The Knife: Tomorrow, In a Year
The Knife, in collaboration with Mt.Sims and Planningtorock: Tomorrow, In a Year
Sunday, 07, Mar 2010 04:30
By Jack Clark.
Rabid/Brille Records, out now
What's it all about?
Tomorrow, In a Year, produced in collaboration with Mt.Sims and Planningtorock, is an album about Charles Darwin, science and field recording from Swedish nut jobs the Knife - siblings Olof Dreijer and Karin Dreijer Andersson.
Who's it by?
The Knife - a pair of genre-hopping Swedes who love Salvador Dali and 'hate capitalism' (sigh...). Previously, they've made the towering, funky electronica album Deep Cuts in 2003. After they started blowing up thanks to Jose Gonzalez's cover of a song from the album - Heartbeats, from the Sony advert - they went dark, performed a few gigs (in masks, in 2005), then descended into Radiohead territory by holing up and keeping schtum until the release of seminal album Silent Shout (2006).
Pretty soon after it came out, Silent Shout was recognised as a masterpiece: brooding, writhing skeins of synthesisers and keyboards set beneath female singer Andersson's astoundingly weird voice, accompanied by jarring drums and a jazzed up Kraftwerkian sense of rhythm and play. Since then, people have been waiting for something new.
As an example...
"Beak shapes, skeletal traits/Runts and carriers/Wooden hexagonal cage/Pouters and fantails/Talk feathers at what age?/The delight of once again being home/Grey and white spotted/The delight of once again being home." - Colouring of Pigeons
What the others say
"The second disc offers more operatic beauty set against jarring soundscapes, although the Stygian mood abates for the exotic percussion, bowed strings and rhythmically interlocked vocal patterns of Colouring of Pigeons. Several marginally more orthodox, non-operatic songs follow, with Karin finally taking the mic." - BBC,
"A mezzo-soprano will often burble over atonal analogue synth passages, illustrating everything from biological processes to the cadences of Darwin's prose. There are pockets of beauty here well worth locating in among the sound of amoebas swimming in primordial soup." - the Observer,
So is it any good?
Yes. Yes and yes and yes. Longplayers are meant to be challenging. Longplayers which are spread over two CDs are going to be difficult. Longplayers which are in fact operas based on a mixture of field recordings, genetic tree diagrams (thanks, Richard Dawkins) and the writings of Charles Darwin will make your eyes cross and brain start syncing with the statis washing through the recordings. But, please, relax. This is a challenge you'll want to persevere with.

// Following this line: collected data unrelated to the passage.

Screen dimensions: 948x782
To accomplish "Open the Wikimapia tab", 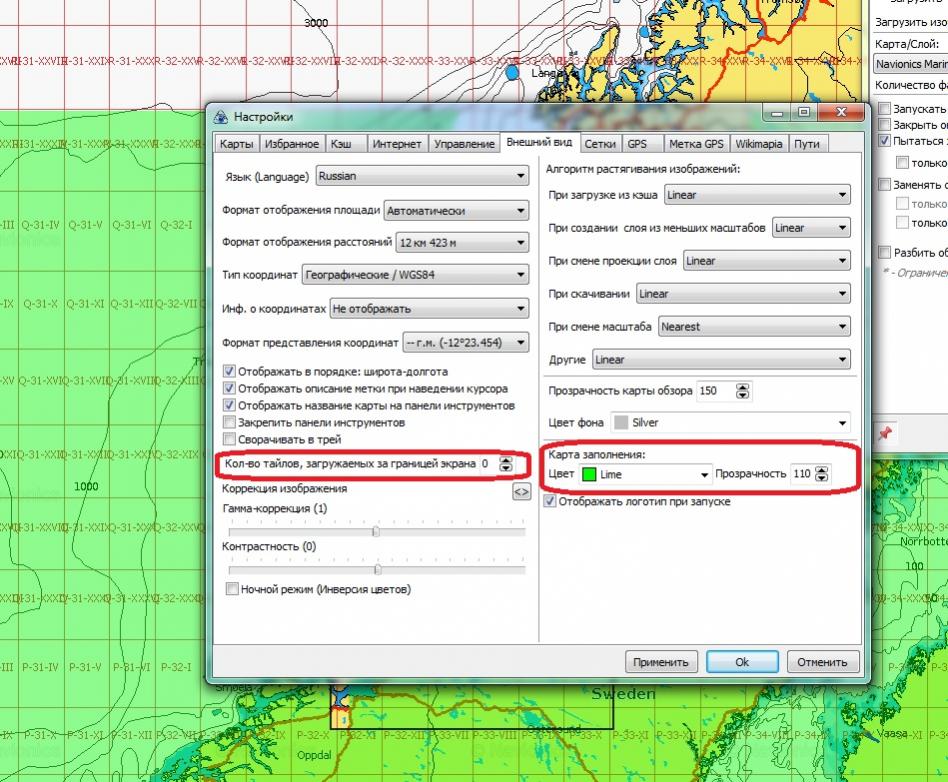I will coord(758,144).
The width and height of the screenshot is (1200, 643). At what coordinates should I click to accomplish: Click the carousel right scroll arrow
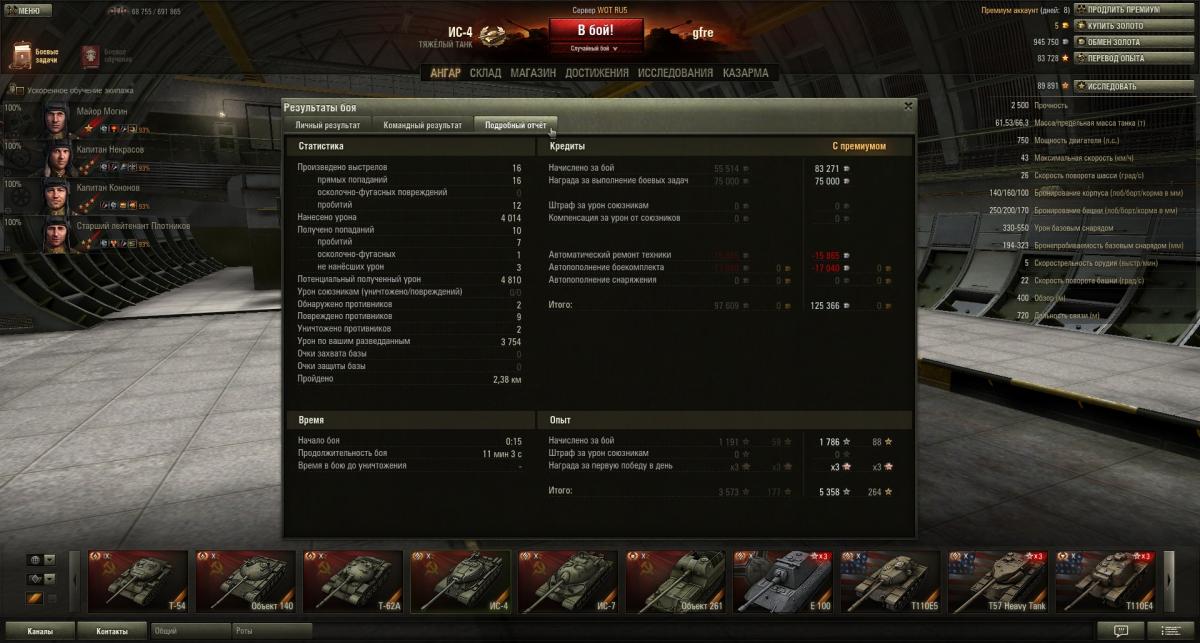pyautogui.click(x=1170, y=581)
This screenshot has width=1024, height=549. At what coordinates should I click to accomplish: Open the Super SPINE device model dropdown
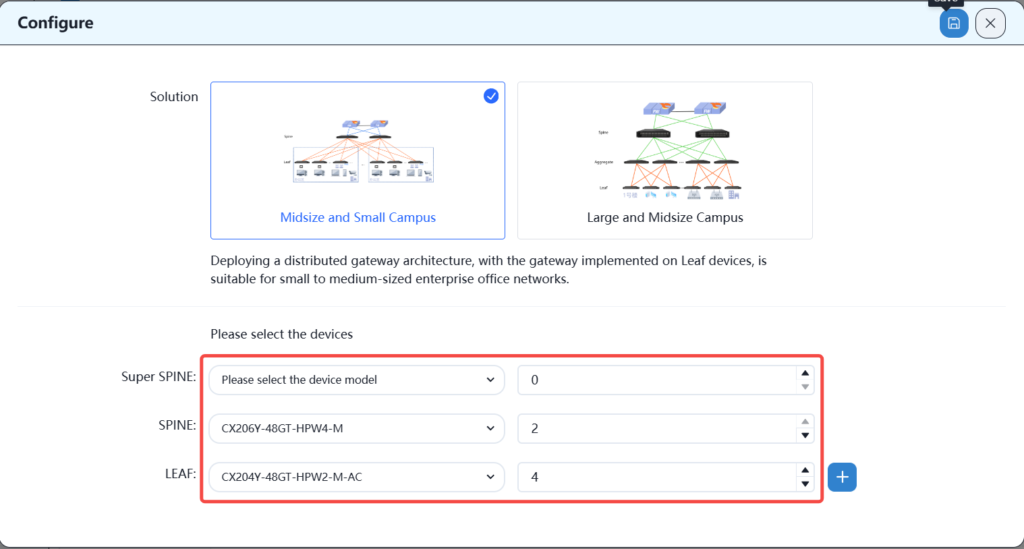pyautogui.click(x=357, y=380)
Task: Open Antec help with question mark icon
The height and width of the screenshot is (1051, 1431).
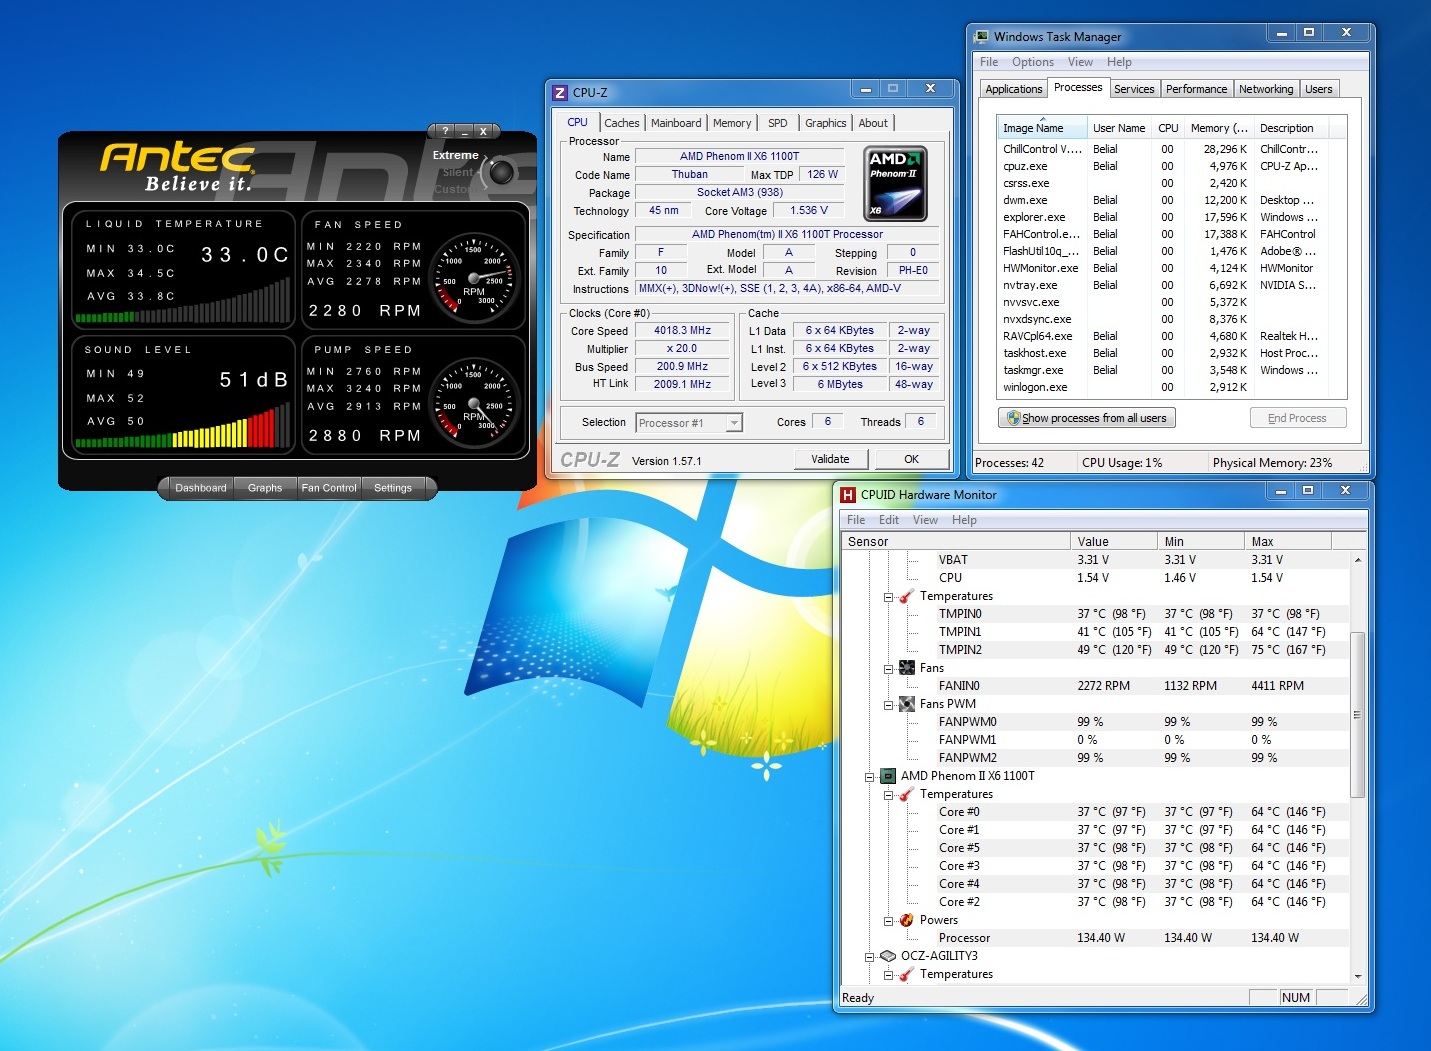Action: point(445,131)
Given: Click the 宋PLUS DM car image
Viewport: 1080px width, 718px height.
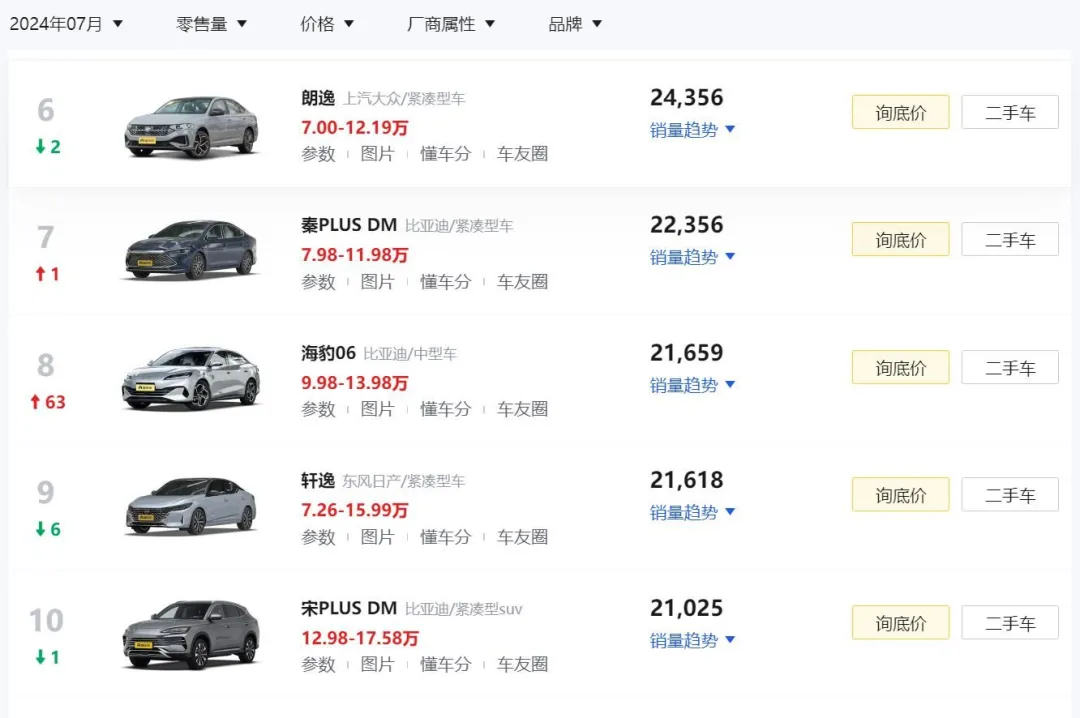Looking at the screenshot, I should [x=191, y=634].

You have to persevere, because with Tomorrow, In a Year the Knife have entered the musical territory and ambience of great jazz artists like Eric Lewis and Miles Davis or electro-innovators like Amon Tobin and Autechre.
It's a tough album and, at times, does sound like the most minimal forms of glitch electronica, but when you set this against the occasional soaring vocals and anthemic, beautiful tracks like Colouring of Pigeons and The Height of Summer it all falls into place. Entropy dissipates. Order reigns. And so on.
This is meant to be unpleasant because so is evolution. It is meant to have failed sections because evolution fails. And this argument isn't circular - it's sonically true: the album moves you by virtue of its sparseness. The scope and scale of the thing at times defeats the music on a second-by-second and (during parts of the first disc) minute-by-minute basis, but this doesn't mean it's bad. It means that you really pay attention when the separate elements come together.
Desolation heightens moments of beauty (see: Schindler's List, Cormac McCarthy's The Road or any music produced by Machine Fabriek). And when Andersson's voice starts ripping through the album on the second disc your back stiffens and the strings and keys and drums all begin to clutch at each other and uneasily miscegenate. The album coalesces before your eyes. Screw singles - they'll never show you this level of progression.